We don’t deny that when someone is scared they can jump higher and run faster; this is just a basic biological fact and an important part of our evolution as a species. It even makes sense that business theorists would conflate sports success with business success. After all, if a manager’s goal is to make someone run faster or jump higher, fear can get results.

But the modern manager’s job is to get people to think better—to get into flow. Fear kills flow. Fear doesn’t help students achieve better test scores, inventors create new products, customer service people help customers, or people build healthy and productive relationships.

The old business playbook says that fear, in the form of management accountability and the constant threat of firing, is an important way to increase productivity. And when the world of work was about producing more widgets faster, this made sense. But that isn’t the world of work we live in today. In fact, that world is long gone, unlikely to return. That is why adding a page about flow to the old business playbook leads to mediocre outcomes. In essence, the purveyors of flow solutions are saying, “Fear is just a fact of life, so let’s move the offices around and put pretty pictures on the walls so people feel better.” It is little wonder that these solutions fail to deliver their promised results.

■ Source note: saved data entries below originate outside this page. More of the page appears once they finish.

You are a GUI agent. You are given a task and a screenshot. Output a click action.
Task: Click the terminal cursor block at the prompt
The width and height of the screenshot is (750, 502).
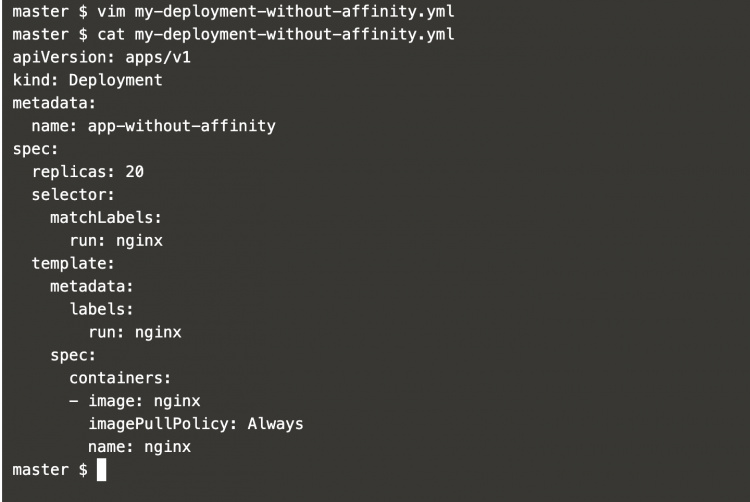pos(101,468)
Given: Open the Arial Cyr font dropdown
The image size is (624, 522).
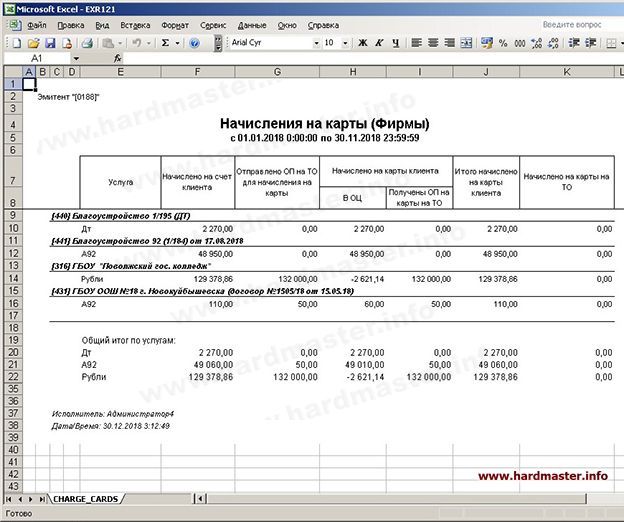Looking at the screenshot, I should [312, 43].
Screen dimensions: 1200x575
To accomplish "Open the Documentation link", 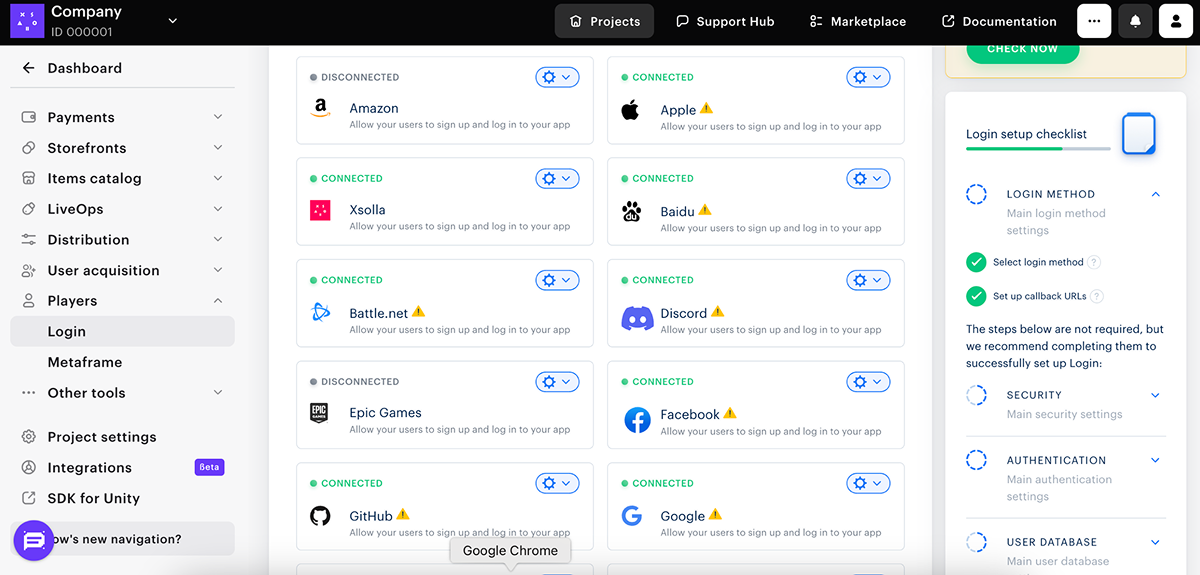I will tap(998, 21).
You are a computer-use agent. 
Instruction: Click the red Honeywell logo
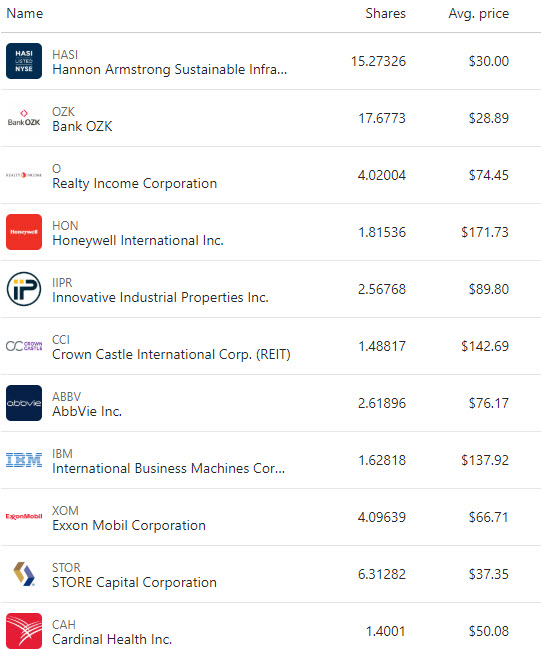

Insights into the nature of flow and many other important concepts can be transformative for a business. But we must first start with practical ways to reduce the productivity chasm. The pace of change in the business world will not slow down. Our profound and fundamental thinking about business and people must keep up.

Good ideas will continue to deliver mediocre results unless we change our thinking. We need to build a new business playbook that deals effectively with our new business reality and new insights into what people are like and how they achieve optimal productivity. Only then will important insights lead to sustainably better businesses.